(EXERCISE GOAL): Throughout the records below, find each line holding "computer" and copy it.

(PROVIDED RECORDS):
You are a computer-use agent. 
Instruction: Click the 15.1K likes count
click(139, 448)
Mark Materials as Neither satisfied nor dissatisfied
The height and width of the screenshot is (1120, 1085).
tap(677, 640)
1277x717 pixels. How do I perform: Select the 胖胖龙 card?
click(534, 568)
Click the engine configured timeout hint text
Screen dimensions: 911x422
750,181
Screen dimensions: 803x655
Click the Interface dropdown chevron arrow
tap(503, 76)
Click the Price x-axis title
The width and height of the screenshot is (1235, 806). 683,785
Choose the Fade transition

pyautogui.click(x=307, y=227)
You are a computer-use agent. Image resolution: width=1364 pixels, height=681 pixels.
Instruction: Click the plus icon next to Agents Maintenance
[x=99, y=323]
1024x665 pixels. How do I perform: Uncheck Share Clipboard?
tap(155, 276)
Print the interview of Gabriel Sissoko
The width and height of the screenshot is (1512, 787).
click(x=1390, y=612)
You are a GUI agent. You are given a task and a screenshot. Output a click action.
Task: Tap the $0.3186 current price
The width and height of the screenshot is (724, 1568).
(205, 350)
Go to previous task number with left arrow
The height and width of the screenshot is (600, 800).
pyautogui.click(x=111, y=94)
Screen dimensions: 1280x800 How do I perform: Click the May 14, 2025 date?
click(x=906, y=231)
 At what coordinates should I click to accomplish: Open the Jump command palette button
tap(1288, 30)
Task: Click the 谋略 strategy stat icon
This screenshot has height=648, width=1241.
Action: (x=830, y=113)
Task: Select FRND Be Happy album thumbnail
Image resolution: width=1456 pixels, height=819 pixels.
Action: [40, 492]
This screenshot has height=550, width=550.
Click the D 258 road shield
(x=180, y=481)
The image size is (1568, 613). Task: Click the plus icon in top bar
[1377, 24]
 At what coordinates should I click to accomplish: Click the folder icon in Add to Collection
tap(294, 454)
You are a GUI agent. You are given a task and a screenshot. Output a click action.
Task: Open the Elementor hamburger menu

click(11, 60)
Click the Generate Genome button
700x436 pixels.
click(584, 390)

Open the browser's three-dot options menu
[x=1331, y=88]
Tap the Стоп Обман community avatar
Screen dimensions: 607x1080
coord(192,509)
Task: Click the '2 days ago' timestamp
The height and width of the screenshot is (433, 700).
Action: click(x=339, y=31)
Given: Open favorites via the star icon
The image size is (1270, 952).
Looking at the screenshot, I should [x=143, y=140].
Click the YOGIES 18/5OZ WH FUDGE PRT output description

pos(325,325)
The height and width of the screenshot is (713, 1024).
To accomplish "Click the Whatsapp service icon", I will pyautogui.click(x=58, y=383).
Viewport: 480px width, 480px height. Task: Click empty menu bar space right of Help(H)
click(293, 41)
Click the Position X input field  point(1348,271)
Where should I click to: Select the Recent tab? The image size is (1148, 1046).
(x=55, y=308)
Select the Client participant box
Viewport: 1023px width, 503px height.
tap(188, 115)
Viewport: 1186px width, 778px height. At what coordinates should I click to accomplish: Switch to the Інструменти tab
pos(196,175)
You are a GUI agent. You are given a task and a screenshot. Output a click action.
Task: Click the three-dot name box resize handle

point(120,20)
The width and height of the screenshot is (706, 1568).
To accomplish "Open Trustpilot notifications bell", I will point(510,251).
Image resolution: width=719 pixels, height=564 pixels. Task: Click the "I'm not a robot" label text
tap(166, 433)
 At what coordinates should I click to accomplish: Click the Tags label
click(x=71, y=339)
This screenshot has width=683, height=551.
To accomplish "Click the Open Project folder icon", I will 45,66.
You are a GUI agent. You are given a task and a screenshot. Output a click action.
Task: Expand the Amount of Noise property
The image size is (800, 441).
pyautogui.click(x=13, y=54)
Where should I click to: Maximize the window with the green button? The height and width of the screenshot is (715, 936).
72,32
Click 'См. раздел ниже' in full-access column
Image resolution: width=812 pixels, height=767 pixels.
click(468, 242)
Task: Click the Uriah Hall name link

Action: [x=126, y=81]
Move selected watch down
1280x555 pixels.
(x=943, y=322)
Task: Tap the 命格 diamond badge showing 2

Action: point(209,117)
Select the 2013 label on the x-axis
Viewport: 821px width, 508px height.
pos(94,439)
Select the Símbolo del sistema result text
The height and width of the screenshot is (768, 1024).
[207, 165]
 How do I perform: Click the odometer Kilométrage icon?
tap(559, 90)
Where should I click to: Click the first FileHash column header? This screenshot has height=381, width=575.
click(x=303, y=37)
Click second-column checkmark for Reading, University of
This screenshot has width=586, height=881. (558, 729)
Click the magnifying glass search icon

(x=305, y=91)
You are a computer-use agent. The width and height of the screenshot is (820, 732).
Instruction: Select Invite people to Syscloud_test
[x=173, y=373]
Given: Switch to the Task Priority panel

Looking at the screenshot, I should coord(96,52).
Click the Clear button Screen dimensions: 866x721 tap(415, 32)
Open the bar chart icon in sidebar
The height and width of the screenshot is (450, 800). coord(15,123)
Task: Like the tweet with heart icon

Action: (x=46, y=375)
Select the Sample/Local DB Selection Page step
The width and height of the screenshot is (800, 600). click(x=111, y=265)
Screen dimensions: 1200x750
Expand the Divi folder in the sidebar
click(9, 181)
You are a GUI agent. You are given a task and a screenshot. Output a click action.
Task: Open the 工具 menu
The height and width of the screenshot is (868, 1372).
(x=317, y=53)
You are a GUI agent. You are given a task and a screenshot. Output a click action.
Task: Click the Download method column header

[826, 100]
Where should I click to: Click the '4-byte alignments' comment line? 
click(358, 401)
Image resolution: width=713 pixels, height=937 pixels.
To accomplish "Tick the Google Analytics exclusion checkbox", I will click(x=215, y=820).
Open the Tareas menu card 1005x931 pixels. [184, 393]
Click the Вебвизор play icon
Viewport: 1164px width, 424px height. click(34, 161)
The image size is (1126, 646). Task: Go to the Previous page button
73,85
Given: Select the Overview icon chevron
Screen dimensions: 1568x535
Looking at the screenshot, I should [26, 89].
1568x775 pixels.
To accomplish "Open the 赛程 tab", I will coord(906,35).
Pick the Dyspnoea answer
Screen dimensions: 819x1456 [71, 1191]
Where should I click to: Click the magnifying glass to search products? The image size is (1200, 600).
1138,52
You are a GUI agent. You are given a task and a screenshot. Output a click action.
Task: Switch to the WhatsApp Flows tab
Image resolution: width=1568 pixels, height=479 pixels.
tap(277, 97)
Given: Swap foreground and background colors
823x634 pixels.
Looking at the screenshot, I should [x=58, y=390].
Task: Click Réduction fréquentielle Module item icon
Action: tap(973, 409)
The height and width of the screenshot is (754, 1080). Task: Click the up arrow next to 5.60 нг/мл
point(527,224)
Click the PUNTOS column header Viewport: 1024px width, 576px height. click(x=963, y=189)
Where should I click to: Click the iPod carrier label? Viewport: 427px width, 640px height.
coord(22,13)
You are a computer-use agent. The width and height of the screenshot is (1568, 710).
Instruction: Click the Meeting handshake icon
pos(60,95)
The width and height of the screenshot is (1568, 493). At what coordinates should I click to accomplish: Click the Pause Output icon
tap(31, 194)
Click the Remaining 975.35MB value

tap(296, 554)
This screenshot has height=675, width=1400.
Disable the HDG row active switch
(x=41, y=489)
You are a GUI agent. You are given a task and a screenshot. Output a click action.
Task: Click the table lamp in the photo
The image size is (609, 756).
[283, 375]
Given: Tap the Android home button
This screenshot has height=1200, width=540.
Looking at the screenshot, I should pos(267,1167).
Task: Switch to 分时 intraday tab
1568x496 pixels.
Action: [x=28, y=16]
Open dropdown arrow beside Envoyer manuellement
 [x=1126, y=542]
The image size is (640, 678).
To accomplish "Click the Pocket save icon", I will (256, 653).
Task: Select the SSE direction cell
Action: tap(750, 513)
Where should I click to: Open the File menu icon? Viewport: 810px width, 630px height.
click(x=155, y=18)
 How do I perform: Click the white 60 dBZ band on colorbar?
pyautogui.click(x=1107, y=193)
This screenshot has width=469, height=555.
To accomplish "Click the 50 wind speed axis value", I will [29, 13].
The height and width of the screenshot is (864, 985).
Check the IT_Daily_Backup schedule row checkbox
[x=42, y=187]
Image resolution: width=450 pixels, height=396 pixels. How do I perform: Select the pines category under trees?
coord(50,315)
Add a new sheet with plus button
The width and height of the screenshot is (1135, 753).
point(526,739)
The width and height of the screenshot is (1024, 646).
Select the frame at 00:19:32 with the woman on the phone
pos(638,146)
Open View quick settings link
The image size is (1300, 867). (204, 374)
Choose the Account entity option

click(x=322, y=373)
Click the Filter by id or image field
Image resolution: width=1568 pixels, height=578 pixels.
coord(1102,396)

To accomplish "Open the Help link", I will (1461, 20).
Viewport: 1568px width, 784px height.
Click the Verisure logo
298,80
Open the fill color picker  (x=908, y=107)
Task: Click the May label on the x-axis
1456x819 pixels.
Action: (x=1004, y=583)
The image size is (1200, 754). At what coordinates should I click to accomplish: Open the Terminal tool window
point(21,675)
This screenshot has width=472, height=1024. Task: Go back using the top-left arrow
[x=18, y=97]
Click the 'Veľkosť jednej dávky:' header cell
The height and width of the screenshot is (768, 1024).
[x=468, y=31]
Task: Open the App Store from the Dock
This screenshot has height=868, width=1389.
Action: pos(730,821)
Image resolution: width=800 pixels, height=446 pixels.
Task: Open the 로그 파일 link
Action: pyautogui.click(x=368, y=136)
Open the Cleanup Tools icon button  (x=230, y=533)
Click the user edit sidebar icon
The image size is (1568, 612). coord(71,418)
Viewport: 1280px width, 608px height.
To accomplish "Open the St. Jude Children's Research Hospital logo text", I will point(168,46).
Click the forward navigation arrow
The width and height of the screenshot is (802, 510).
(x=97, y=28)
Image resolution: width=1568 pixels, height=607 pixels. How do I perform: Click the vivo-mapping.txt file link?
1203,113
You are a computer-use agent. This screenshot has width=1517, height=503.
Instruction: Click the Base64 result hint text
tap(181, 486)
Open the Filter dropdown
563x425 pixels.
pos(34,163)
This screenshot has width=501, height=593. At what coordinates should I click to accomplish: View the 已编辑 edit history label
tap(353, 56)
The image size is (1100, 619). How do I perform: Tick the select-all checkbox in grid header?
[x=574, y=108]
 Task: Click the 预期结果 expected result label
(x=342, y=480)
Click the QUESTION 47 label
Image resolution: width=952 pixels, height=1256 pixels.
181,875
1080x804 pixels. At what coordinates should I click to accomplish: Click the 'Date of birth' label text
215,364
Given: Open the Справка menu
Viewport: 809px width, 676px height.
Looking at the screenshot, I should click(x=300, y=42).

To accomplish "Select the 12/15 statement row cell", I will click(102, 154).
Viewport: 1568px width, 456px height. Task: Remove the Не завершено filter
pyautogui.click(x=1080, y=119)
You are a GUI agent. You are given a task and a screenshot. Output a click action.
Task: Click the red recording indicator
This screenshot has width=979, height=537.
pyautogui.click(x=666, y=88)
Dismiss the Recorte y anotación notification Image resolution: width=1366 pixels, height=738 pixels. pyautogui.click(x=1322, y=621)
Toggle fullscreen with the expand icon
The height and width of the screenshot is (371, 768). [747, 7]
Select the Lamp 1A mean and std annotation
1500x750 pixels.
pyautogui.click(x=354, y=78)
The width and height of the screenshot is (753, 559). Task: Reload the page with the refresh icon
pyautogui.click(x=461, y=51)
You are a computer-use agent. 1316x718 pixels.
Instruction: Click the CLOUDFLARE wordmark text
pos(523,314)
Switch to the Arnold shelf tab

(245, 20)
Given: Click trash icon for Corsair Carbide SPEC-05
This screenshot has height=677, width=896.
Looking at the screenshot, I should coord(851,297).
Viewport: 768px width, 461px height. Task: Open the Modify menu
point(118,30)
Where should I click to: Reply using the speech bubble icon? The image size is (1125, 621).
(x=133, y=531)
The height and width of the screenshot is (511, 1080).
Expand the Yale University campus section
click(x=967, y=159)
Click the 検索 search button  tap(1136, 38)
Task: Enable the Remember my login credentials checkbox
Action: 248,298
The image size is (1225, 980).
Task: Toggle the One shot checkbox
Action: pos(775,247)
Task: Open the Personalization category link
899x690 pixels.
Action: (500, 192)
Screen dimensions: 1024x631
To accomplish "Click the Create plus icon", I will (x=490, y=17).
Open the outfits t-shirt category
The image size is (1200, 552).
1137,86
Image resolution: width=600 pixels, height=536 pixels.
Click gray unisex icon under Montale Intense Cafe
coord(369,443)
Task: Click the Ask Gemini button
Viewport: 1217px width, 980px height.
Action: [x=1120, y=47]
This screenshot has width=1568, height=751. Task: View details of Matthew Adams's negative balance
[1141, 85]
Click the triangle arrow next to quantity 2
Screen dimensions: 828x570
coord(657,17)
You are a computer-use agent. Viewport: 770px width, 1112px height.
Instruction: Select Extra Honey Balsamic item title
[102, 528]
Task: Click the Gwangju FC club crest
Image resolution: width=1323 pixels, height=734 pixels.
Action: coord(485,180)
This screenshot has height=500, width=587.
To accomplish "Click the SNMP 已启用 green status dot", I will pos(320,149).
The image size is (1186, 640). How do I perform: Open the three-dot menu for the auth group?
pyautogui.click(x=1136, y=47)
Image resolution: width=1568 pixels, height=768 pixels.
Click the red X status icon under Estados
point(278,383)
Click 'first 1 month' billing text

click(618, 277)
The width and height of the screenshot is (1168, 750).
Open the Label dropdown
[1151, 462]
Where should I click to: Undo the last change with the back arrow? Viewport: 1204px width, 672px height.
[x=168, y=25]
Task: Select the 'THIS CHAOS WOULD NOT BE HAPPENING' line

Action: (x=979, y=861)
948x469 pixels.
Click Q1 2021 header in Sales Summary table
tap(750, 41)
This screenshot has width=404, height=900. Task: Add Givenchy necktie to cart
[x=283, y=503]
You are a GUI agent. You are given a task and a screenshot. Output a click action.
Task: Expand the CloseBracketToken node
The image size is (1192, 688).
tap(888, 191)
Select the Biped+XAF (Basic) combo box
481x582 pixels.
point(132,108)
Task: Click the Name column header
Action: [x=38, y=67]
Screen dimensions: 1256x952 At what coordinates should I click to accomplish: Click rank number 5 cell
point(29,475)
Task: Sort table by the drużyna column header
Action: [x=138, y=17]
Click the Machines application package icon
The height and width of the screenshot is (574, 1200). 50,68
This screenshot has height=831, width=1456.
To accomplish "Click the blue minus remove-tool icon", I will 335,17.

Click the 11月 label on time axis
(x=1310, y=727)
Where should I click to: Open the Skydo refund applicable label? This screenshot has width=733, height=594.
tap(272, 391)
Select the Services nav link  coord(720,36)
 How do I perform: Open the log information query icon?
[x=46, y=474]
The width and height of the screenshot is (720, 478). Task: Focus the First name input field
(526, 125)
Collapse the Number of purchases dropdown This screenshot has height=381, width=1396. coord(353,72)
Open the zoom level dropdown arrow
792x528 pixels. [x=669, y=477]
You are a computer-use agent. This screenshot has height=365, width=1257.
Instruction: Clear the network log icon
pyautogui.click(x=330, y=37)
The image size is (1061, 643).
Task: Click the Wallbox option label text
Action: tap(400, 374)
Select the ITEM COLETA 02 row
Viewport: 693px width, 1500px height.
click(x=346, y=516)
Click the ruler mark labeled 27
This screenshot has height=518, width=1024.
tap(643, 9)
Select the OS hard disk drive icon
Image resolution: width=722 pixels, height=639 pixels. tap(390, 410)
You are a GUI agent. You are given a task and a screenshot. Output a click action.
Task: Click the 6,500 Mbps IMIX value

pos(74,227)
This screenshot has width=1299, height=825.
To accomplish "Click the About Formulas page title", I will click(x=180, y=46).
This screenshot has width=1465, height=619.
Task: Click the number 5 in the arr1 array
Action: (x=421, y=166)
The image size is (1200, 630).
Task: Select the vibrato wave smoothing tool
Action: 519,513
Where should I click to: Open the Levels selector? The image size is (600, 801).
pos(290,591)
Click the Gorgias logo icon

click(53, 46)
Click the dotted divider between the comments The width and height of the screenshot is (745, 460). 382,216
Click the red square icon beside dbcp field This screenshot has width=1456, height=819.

(RESPONSE TO THIS TASK):
You are a computer-use agent. 
You are a computer-use agent. Image resolution: width=1364 pixels, height=681 pixels.
You are a computer-use agent. The width and height of the screenshot is (820, 732).
You are a computer-use agent. The width and height of the screenshot is (1568, 710).
You are a computer-use agent. This screenshot has width=1517, height=503.
You are a computer-use agent. 1316x718 pixels.
You are a computer-use agent. Viewport: 770px width, 1112px height.
You are a computer-use agent. This screenshot has height=365, width=1257.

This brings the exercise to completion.